Exercise instructions —
Copy the result of filtering the entries below for lines that include the string "with".

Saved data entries
---

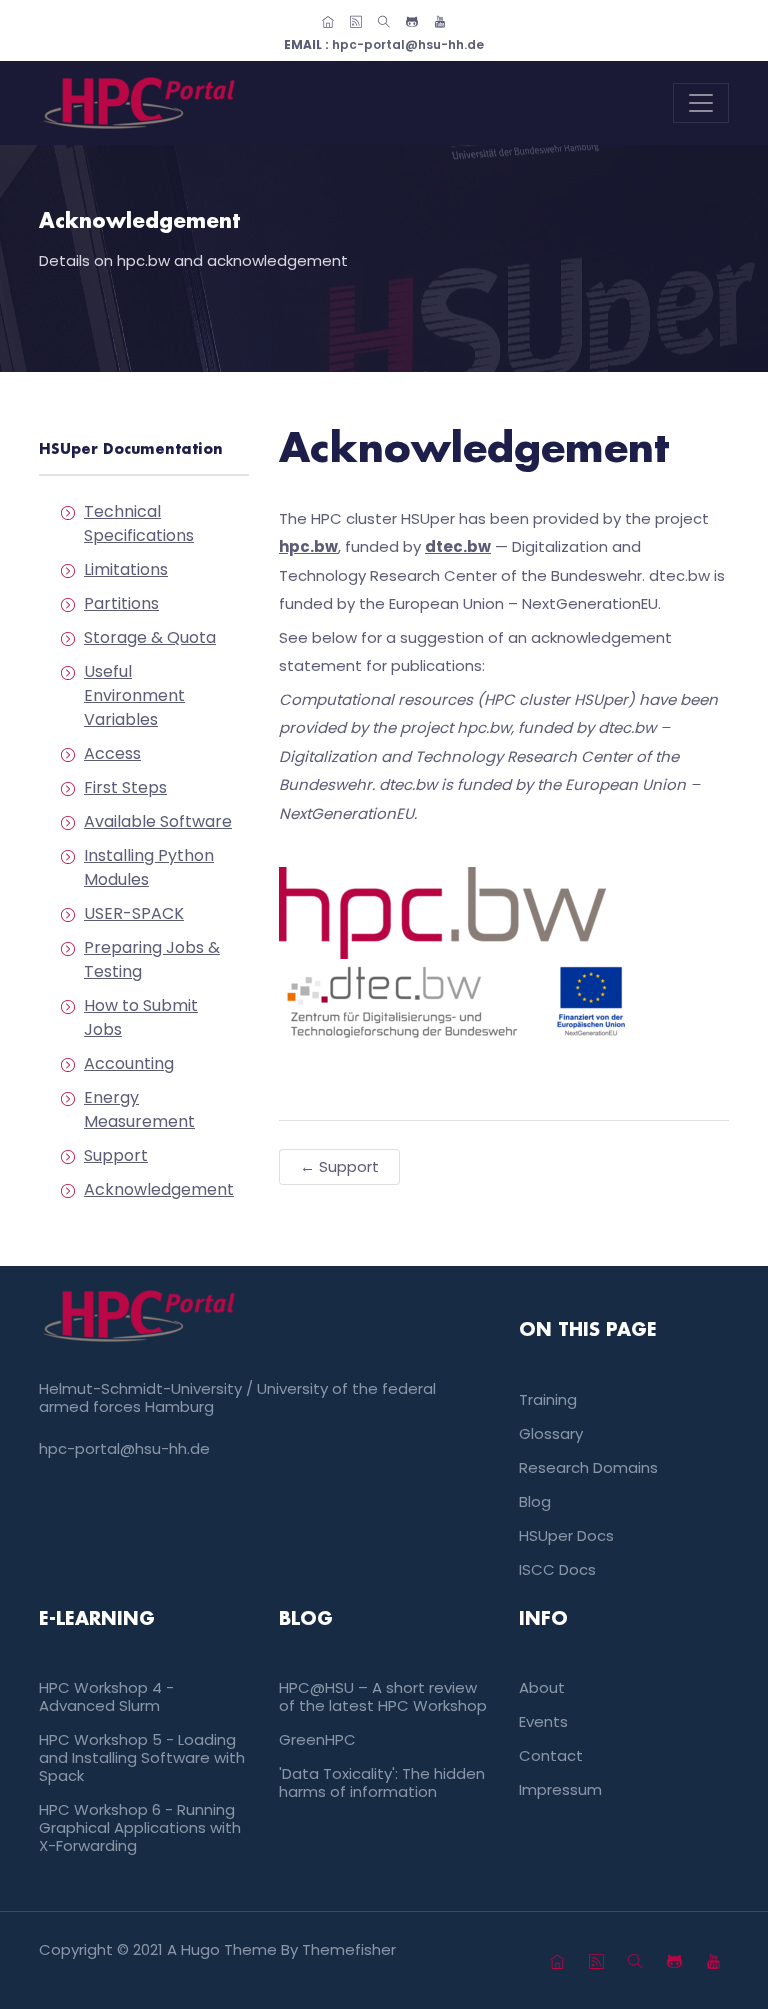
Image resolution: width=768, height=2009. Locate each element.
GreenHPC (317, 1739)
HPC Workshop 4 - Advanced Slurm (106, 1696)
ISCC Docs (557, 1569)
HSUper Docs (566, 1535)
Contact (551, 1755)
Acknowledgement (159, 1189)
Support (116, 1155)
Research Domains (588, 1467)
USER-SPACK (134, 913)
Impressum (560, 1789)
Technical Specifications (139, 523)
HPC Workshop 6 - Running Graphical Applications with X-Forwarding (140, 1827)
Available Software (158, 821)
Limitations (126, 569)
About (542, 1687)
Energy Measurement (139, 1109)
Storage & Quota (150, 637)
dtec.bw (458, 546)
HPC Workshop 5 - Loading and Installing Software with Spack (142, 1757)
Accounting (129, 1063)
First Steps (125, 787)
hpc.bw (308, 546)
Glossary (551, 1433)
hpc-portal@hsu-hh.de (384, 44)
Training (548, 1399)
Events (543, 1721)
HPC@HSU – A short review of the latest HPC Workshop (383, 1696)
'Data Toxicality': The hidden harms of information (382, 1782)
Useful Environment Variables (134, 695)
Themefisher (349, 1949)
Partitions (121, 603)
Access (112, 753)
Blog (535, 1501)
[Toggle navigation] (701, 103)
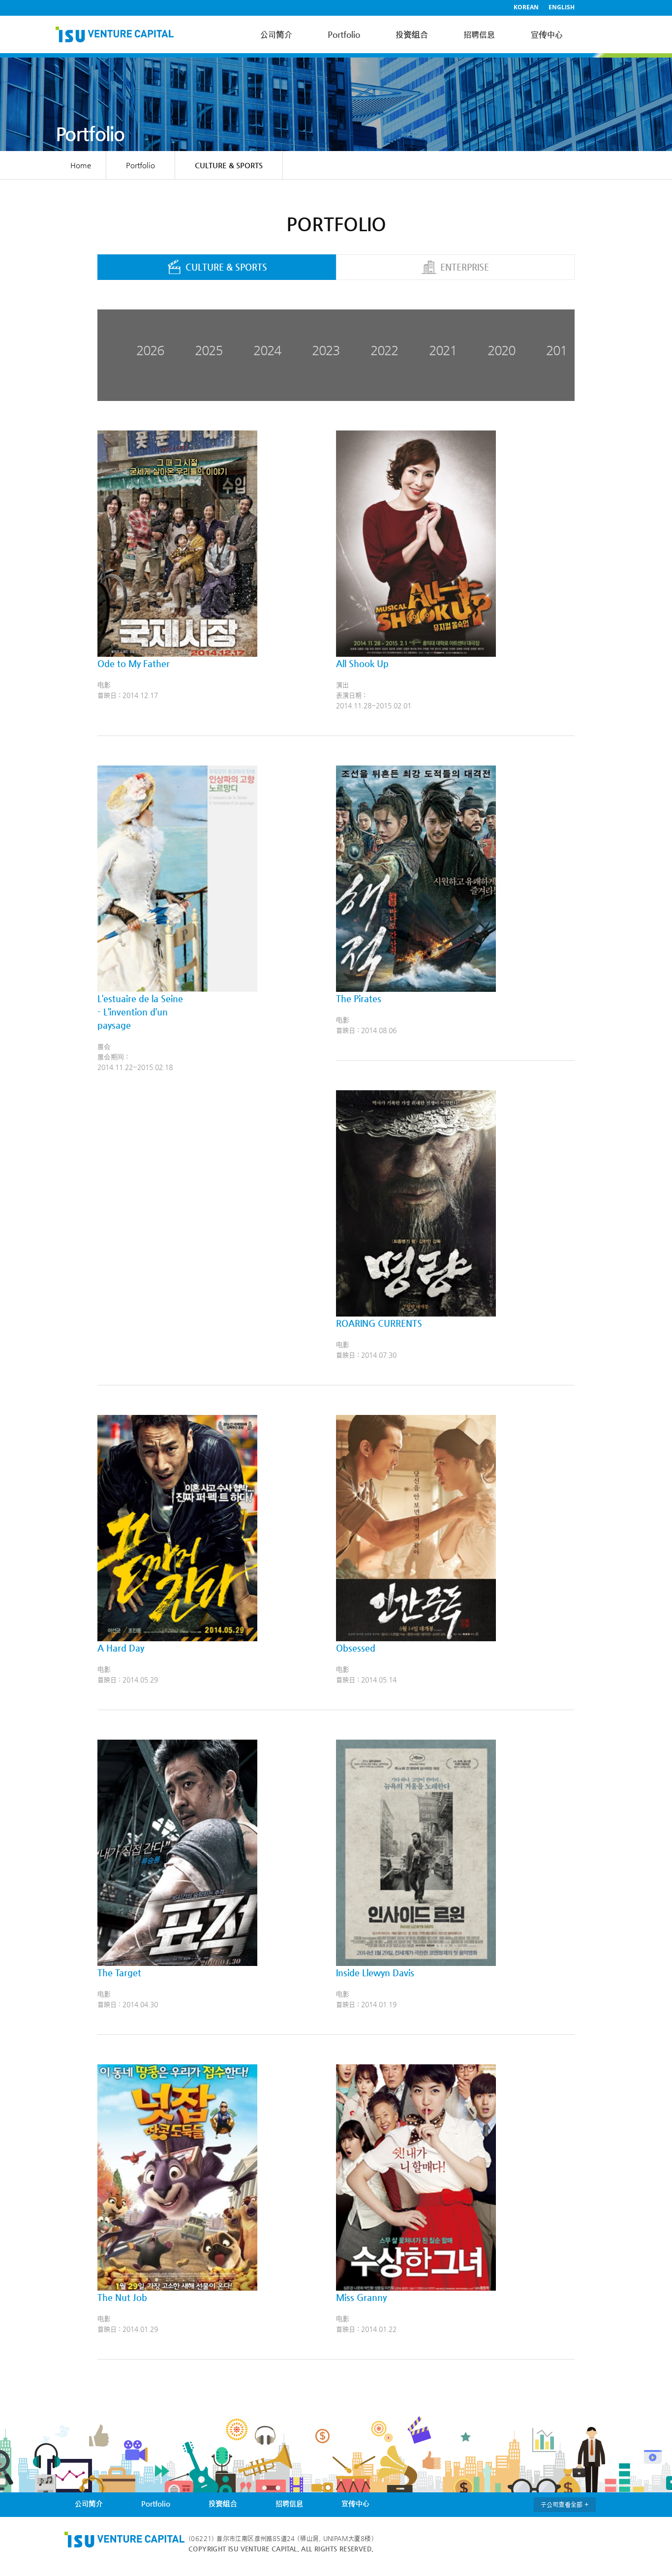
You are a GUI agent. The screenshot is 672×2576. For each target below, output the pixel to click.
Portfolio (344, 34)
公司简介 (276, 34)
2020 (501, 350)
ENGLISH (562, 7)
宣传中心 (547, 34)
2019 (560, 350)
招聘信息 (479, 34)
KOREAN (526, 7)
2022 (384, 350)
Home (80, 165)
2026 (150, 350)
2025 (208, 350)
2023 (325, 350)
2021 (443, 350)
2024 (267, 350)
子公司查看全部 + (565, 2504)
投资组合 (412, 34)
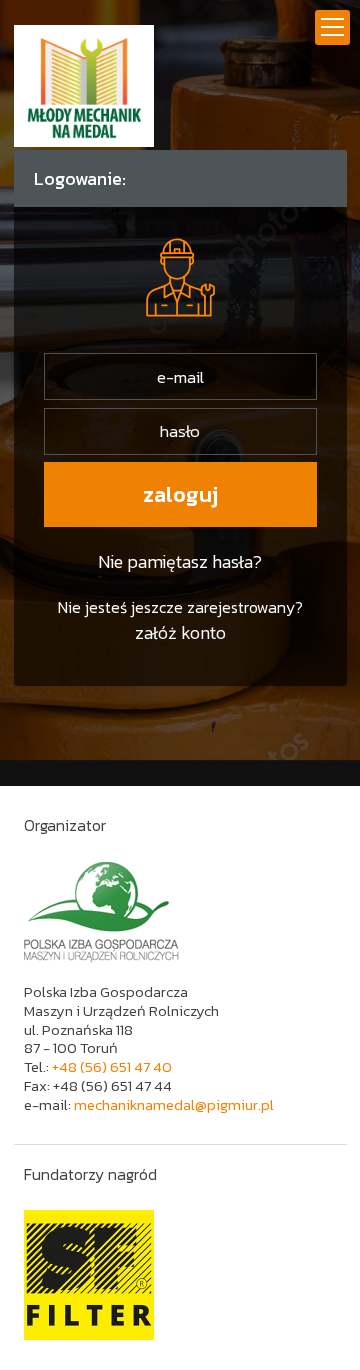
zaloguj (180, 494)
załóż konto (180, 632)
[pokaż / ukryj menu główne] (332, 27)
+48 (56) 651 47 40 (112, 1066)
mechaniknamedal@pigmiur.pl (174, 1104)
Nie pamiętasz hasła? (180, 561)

---

Solved problem —
HPC Workshop 6 - Running Graphical Applications with X-Forwarding (140, 1827)
HPC Workshop 5 - Loading and Installing Software with Spack (142, 1757)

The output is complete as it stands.